Problem to solve: Whatever comes before the line containing "Click the Contacts card icon" stays out; transcribe that line and all that follow to the end of the records exactly, with no pictures.

== == ==

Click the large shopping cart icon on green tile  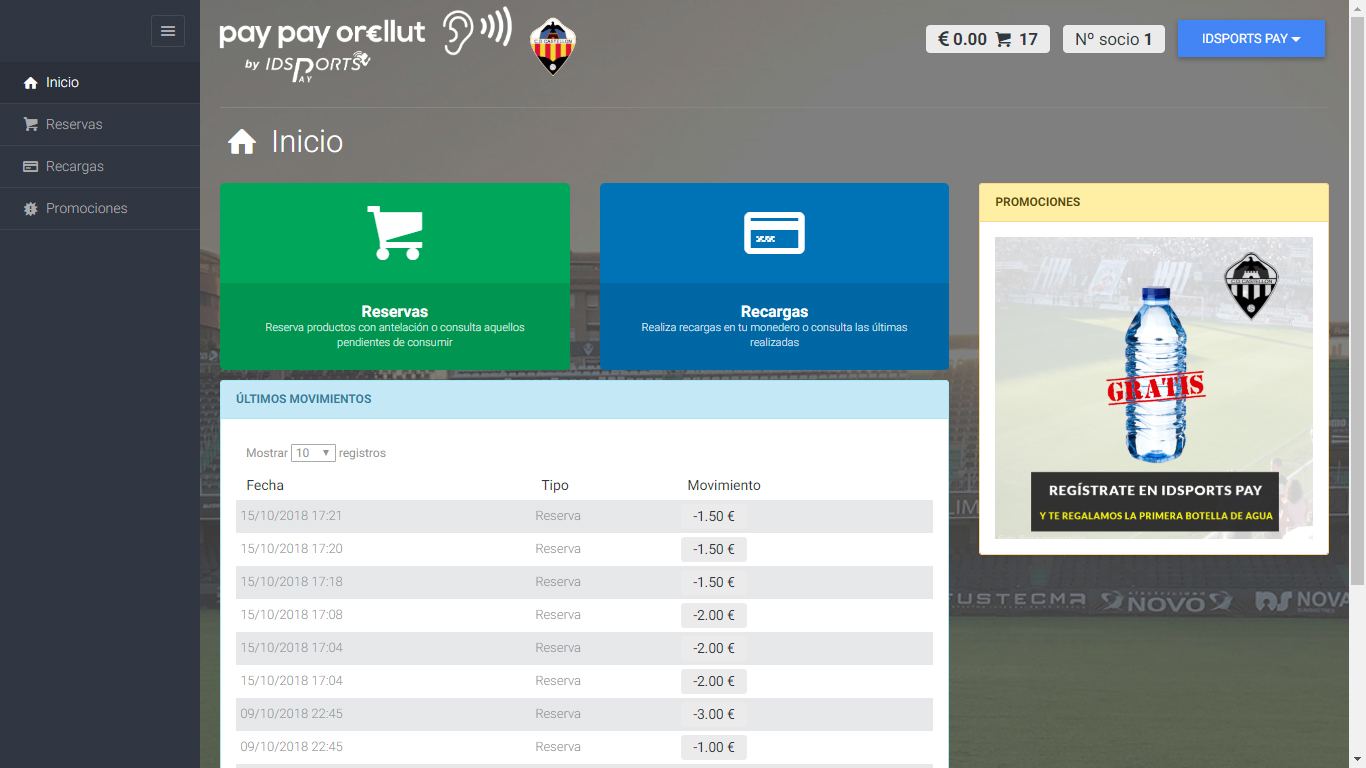(x=394, y=233)
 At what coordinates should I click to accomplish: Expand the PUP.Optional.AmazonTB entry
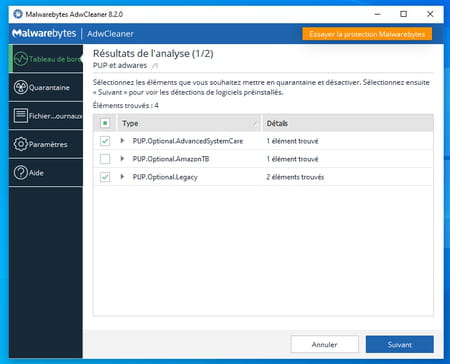(122, 159)
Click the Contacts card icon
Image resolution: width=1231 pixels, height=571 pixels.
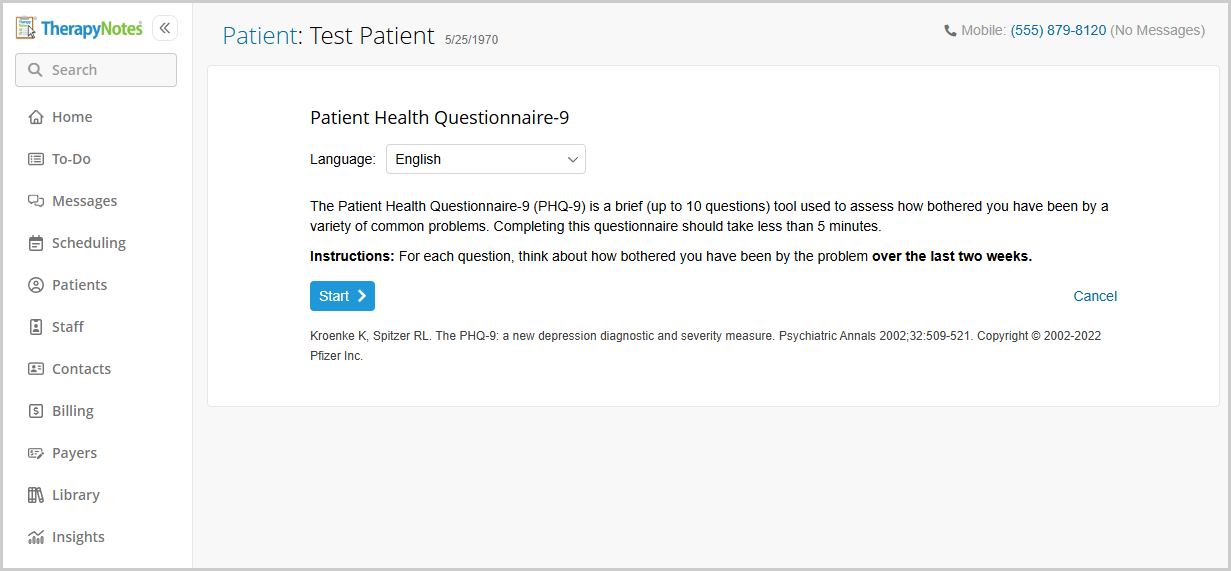pyautogui.click(x=36, y=369)
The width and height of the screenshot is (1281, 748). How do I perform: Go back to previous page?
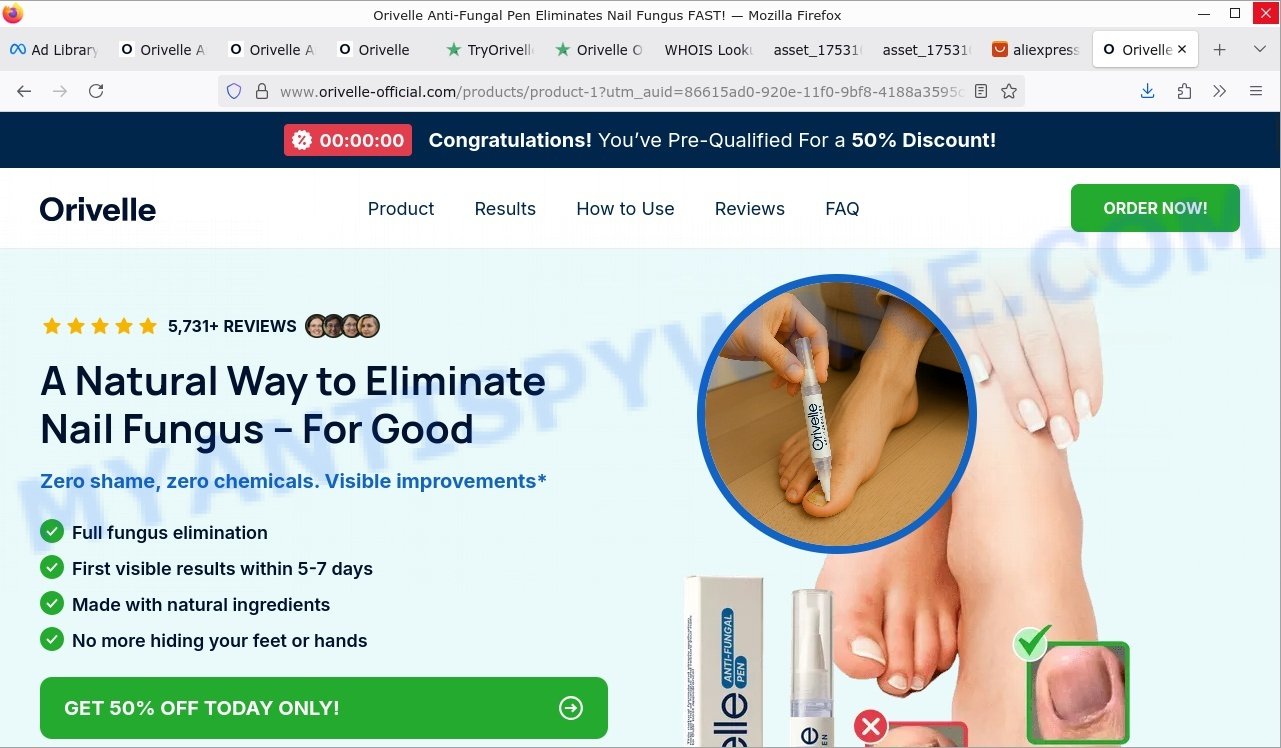pyautogui.click(x=24, y=91)
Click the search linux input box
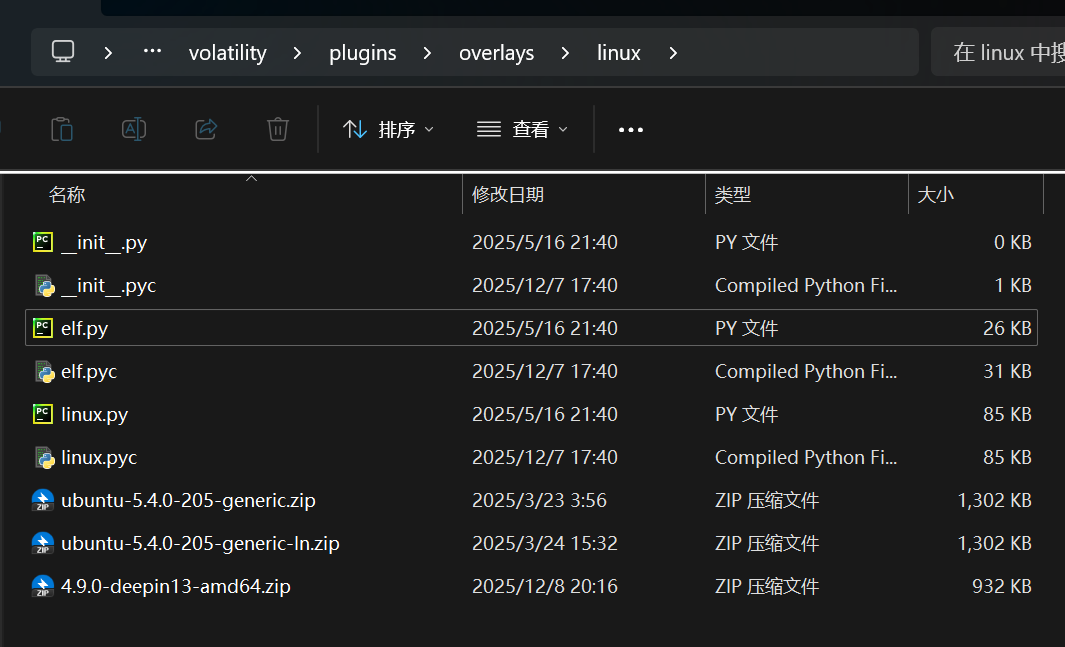Viewport: 1065px width, 647px height. click(998, 52)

== == ==

Your solution:
Click the Contacts card icon
Image resolution: width=1231 pixels, height=571 pixels.
pyautogui.click(x=36, y=369)
The width and height of the screenshot is (1281, 748). How do I perform: Go back to previous page?
pyautogui.click(x=24, y=91)
Click the search linux input box
Viewport: 1065px width, 647px height. click(998, 52)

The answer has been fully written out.